◆ **Records for this exercise**:
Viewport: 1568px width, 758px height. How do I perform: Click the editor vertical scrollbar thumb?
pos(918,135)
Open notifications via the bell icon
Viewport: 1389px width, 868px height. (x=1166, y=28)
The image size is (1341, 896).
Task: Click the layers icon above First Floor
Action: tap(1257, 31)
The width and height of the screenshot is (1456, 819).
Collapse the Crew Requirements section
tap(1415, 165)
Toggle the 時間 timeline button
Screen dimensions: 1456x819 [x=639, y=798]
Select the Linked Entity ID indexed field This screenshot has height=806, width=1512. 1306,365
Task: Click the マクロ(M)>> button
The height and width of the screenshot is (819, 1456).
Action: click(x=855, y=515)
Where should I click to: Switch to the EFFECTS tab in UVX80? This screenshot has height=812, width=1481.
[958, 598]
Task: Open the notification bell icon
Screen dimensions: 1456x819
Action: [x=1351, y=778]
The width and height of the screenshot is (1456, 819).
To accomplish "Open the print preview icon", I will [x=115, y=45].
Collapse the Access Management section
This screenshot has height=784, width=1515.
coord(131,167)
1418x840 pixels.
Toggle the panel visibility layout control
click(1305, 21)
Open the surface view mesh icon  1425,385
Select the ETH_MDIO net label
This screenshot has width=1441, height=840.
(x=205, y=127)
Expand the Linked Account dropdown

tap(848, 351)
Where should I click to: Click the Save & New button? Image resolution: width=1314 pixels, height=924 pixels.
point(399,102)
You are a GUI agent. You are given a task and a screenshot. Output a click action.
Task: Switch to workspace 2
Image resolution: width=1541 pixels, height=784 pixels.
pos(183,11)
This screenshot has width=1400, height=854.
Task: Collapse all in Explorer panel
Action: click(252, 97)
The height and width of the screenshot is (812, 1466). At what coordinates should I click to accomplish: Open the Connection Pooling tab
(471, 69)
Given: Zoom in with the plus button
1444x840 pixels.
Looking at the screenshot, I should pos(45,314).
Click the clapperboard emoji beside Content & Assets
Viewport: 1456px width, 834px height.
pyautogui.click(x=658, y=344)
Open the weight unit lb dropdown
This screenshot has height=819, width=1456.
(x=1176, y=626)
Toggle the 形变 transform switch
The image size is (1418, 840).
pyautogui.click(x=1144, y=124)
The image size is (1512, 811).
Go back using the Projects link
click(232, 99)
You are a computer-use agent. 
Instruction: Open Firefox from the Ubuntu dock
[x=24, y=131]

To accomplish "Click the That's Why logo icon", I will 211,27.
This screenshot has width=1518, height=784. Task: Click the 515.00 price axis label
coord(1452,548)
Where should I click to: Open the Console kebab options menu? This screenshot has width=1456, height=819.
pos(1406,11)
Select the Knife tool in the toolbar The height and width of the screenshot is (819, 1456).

◆ **The problem**: Across the listing above, find all lines where the word "agent" is present and copy them.

◆ **Worked solution**:
You are a GUI agent. You are given a task and a screenshot. Output a click action.
You are a computer-use agent. 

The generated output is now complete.